If you wanted to make a list of 3 strings you might do something like this:
ArrayList<String> stringList = new ArrayList<String>();
stringList.add(s1);
stringList.add(s2);
stringList.add(s3);
Now say you defined s1, s2 and s3 as strings you can do something like this.
for(int i = 0; i <= s1.length() - 4; i++)
{
String subStr = s1.substring(i, i + 4);
if(s2.contains(subStr) && s3.contains(subStr))
{
System.out.println(subStr + " is in all 3 lists.");
}
}
System.out.println("Task Complete.");
The above code should achieve what it looks like you are trying to do. However, it should be noted that this isn't the most efficient way, just a way, of doing it. You should start with some more basic concepts judging by the code you have so far.
After declaring subStr as ArrayList you can call add or contains only with StringSearch objects as parameters.
Instead of:
ArrayList<StringSearch> subStr = new ArrayList<StringSearch>();
Replace it with:
String subStr = "";
And within the for loop to get the first 4 letters in s1 to be in its own string (subStr) add the line:
subStr += s1Array[i];
Also, s1Array is a String array, and not a String. The .contains method is a method that belongs to String variables, so for eg. the way you have it implemented, you can say s1Array[i].contains. But you cannot say s1Array.contains. If you change your String arrays to Strings and edit your code to suit, everything should work the way you expect it to work.
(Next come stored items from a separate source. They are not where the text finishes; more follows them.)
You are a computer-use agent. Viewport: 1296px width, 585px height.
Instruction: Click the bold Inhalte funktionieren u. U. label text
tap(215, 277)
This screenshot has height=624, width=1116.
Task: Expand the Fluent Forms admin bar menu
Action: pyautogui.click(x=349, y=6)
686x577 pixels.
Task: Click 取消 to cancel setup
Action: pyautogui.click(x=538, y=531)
First of all you need to educate yourself on the concept of Java generics.
The most basic thing about generics is that once you declare a collection, here it is the arraylist, as you can only add objects of StringSearch.
Second of all, logically what you can do is to implement an algorithm called
Longest Common Subsequence. Check in pairs whether the longest subsequeces are 4 or not on the arrays.